A folk statue of George Washington stands atop the cupola of Washington Hall, while an arborist trims the branches of a nearby tree.

Not sure this works, but it's what I've got. Those arborists were everywhere this afternoon.

6 comments:

Tanya said...

Wow, that's a cool shot with the arborist. I wouldn't have even noticed him till you mentioned him!
My uncle used to do that years ago, before I was born. He came upon a nest of 2 baby squirrels and took them home. My grandpa built a big cage outside for them and raised them and named them Chip and Dale. Dale died sometime before I can remember but I do remember Chip. He would only let my grandpa touch him and he loved white jelly beans. He lived a very long life!

JM said...

Looking at the arborist we can realize the true dimension of everything on the photo. Great shot and framing too!

Abraham Lincoln said...

This made for an interesting view neither of which would have been half as interesting alone.
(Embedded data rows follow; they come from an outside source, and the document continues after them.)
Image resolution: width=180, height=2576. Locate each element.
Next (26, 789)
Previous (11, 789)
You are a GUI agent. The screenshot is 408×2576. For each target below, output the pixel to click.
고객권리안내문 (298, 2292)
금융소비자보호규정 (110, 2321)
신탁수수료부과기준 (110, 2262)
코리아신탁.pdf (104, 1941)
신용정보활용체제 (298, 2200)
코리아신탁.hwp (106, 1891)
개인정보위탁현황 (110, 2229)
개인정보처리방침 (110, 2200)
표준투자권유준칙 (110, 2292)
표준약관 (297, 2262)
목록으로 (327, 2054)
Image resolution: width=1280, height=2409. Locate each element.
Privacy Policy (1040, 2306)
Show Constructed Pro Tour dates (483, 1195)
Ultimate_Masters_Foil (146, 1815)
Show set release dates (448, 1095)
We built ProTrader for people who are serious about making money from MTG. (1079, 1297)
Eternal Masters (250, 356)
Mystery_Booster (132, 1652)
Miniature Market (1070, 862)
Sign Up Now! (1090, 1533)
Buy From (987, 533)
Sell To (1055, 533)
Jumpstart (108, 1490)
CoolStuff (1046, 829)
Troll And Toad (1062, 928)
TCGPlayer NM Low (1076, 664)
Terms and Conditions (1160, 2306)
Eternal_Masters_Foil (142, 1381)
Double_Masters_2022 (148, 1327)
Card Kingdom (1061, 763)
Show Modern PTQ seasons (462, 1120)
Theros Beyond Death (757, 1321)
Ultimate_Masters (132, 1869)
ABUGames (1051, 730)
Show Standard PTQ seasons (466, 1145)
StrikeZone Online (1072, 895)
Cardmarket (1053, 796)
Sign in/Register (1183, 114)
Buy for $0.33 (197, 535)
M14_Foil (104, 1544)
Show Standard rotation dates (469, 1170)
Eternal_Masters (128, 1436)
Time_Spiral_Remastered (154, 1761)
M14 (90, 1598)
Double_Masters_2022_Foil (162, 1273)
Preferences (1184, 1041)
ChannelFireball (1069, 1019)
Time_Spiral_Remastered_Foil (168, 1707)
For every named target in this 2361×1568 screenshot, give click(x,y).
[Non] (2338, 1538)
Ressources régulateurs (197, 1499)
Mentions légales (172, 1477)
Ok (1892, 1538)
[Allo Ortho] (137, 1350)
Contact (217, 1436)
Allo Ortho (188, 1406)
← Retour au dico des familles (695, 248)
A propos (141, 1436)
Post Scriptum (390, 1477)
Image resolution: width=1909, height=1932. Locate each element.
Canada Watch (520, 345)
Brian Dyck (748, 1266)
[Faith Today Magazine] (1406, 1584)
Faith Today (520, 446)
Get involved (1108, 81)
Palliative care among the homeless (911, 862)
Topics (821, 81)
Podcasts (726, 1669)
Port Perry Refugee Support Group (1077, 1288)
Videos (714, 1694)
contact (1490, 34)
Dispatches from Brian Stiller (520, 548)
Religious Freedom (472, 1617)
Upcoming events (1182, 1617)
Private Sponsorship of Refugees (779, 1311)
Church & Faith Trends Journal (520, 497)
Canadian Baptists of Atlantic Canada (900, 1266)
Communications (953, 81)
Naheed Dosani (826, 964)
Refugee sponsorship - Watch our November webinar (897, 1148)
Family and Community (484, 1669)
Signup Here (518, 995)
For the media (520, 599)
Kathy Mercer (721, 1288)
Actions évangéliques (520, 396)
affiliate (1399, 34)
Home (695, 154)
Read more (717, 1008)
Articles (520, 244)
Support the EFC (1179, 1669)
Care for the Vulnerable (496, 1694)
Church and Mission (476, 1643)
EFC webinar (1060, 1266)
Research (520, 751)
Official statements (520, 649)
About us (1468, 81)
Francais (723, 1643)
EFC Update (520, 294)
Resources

Here where I live in Southwestern Ohio, north of Dayton, the home of aviation, the Wright Brothers and Paul Lawrence Dunbar, the poet; it is snowing and has all day. It is 27 degrees F ( -2.7 C)and roads are a mess.

I wanted to thank you for your visits and for keeping track of me while I have been both in and out of the hospital.

jill said...

Amazing shot MK. The tree trimmer brings a sense of scale to the building as well as GW. Nicely done.

Per Stromsjo said...

Arborists are my heroes. Give them a couple of hours and they'll take down any tree for you, chop it up into bits and pieces and put them neatly into piles exactly where you'd want them. Good shot.

mkhansen said...

Gee, thanks, everyone -- you sure make a body feel good! Today I'm learning that it can be helpful (and interesting) to include a reference for a sense of scale. Now, if only I can keep that in mind when I'm taking photos...

Per - I agree about arborists. When I got these pictures home I was amazed at how far out on a limb they were.

Tanya - a white-jellybean-eating squirrel can come in handy. My grandfather had a jellybean tin, which he would replenish when empty. Sometimes a handful of white jellybeans would languish there for a while. (My dad would polish off the black ones.)